Jesús pareció mostrar indiferencia ante estas palabras, ignorando por un momento a su amigo mientras alargaba el brazo para agarrar la carta. La abrió impasible, e hizo como el que la estudiaba, pues tenía muy claro lo que iba a pedir. Y el tema le estaba, extrañamente, abriendo el apetito.

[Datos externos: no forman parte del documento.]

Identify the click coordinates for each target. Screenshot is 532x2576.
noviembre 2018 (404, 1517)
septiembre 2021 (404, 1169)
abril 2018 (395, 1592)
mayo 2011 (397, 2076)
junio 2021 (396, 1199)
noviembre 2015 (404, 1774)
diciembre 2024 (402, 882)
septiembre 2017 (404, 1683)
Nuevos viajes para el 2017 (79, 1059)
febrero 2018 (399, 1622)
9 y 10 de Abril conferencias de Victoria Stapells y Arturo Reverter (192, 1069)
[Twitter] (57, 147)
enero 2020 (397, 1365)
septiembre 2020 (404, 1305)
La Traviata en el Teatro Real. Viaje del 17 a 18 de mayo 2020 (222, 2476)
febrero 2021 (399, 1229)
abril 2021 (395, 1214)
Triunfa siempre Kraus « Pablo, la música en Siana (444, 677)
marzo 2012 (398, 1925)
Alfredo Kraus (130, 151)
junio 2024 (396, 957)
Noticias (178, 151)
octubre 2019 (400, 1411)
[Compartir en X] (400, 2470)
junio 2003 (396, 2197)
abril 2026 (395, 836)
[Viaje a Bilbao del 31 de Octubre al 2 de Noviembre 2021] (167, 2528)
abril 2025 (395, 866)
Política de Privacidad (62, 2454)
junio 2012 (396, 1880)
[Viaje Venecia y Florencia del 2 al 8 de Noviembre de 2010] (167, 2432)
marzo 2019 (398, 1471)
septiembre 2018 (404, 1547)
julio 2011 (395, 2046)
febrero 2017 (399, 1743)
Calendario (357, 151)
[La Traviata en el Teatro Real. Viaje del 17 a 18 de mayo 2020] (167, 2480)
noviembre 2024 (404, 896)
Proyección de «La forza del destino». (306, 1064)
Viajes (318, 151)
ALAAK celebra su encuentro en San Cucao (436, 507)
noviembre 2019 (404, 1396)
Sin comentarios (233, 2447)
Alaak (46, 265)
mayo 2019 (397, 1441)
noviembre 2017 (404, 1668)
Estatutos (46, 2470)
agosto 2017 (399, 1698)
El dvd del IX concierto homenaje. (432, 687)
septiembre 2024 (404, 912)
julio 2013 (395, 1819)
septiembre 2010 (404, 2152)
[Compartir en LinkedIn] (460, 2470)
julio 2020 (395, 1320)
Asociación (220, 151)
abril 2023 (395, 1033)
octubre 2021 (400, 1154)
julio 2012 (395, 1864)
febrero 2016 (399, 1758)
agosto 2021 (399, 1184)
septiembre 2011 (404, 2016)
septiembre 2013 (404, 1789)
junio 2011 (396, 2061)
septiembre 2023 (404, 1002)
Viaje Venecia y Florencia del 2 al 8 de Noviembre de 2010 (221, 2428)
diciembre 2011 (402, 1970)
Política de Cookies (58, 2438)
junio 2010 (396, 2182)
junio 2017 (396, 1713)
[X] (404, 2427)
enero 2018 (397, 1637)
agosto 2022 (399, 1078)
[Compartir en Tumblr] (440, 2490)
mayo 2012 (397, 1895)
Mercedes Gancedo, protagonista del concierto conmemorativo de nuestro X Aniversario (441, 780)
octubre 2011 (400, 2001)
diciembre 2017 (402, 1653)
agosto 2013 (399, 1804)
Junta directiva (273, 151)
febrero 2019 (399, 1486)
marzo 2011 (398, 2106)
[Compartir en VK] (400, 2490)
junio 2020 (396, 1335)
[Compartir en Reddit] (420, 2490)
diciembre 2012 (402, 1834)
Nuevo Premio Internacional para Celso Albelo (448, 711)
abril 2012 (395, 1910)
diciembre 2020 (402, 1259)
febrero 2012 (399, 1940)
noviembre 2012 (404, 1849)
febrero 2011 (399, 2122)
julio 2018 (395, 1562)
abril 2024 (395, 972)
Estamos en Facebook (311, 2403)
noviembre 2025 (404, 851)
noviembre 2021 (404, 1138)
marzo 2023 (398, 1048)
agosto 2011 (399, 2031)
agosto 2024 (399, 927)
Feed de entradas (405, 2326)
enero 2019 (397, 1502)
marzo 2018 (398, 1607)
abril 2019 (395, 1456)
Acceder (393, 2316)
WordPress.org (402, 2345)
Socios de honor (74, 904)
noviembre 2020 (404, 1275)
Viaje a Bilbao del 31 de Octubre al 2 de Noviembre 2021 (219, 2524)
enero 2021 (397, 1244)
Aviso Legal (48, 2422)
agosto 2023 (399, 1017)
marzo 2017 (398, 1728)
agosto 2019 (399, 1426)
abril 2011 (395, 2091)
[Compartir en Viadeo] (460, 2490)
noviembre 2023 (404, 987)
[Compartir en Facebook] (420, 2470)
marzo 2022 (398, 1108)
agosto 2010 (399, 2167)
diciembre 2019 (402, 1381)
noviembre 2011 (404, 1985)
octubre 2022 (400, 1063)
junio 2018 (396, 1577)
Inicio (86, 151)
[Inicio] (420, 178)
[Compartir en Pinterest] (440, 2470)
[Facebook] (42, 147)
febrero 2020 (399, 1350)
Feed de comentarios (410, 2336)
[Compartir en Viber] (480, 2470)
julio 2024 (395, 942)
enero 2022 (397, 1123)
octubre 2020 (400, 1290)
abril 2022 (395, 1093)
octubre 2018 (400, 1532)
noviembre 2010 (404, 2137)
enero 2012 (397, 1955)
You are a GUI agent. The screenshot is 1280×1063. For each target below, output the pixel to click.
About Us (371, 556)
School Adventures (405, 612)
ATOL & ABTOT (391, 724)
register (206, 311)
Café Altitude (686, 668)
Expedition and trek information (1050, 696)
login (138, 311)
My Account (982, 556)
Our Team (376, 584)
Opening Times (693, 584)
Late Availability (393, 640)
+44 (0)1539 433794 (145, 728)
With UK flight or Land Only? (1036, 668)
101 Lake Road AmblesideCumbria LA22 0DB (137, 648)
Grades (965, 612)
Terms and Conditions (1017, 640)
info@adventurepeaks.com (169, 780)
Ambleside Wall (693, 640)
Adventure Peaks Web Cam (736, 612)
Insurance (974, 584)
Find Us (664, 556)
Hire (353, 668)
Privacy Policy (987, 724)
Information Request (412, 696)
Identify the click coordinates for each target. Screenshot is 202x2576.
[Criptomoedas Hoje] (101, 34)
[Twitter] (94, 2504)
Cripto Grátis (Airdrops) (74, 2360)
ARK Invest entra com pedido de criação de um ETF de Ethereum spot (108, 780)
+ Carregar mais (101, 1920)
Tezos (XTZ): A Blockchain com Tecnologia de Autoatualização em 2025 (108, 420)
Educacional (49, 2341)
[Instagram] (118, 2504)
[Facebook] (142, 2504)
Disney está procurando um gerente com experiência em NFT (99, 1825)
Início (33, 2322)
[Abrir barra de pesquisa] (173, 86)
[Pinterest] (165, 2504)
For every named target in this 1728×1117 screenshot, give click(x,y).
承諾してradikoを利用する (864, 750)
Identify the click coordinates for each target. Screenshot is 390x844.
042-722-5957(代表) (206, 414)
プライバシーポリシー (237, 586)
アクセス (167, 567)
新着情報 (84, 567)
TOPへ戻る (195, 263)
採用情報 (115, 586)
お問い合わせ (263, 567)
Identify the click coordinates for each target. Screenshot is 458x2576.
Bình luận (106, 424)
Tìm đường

—¿Tienes idea de cuán dolorosa puede llegar a ser esta enfermedad, Gonzalo? —dijo sin apartar la mirada de la carta.
No recibió respuesta.
—Verás, la cosa es sencilla. No deseo pasar por ese amargo sufrimiento, ni vivir mis últimos días postrado en el hospital mientras me muero por dentro. Tampoco tengo familia con quien exprimir al máximo mis últimos días. Tan sólo te tengo a ti, pero no es mi intención complicarte la vida durante meses. Ante esta perspectiva, dime, ¿no apostarías a la posibilidad de alargar tu vida, por ínfima que esta sea? Además, tengo una curiosidad tremenda por saber qué será de la humanidad en unos años. Si se dan las circunstancias y dan con una solución para traerme de vuelta a la vida, podré saciar esta curiosidad. No temo a la muerte, lo sabes de sobra. Jugaré mi última carta. Además, no te preocupes que no te estoy pidiendo permiso, mañana mismo viajo a Amsterdam para comenzar el procedimiento.
Una amalgama de sentimientos bañaba la mente de Gonzalo, con tal intensidad que apenas le permitía pensar claramente. Quería racionalizar el asunto, convertirlo en un mero juego matemático en el que sólo hay una única solución exacta fruto de la secuencia lógica de variables que Jesús había tratado de explicar. Pero le resultaba imposible lidiar con la empatía, rabia, comprensión, esperanza, desasosiego e impotencia que, al unísono, parecían luchar en la búsqueda de una justificación que contentase a su espíritu.
—Además, a ti te conviene que tome esa decisión, créeme, pues he ordenado a Margarita que prepare la documentación para la venta de prácticamente todas mis participaciones. Y tú serás el comprador de las mismas, a un precio simbólico de 1 euro por participación. Por menos de 1000 euros te convertirás en el socio mayoritario de mi empresa.
—¿Qué? —respondió casi gritando.
El camarero se aproxima a la mesa. Jesús pide rápidamente por ambos: Dos platos de fetuccini al roquefort, con queso parmesano y pan de ajo de la casa.
—Sí, le pedí a Margarita que redactara el contrato de transferencia de las participaciones, y hace un rato me ha confirmado que me lo ha enviado ya por correo electrónico. He hablado con un amigo notario en Madrid que nos atenderá esta misma noche para dar fe del acto. Sólo tenemos que pasarnos por su oficina, imprimirlo, y firmarlo. Ha de ser esta noche, pues mañana mismo podría ser demasiado tarde para mí, claro. —Rio a carcajadas.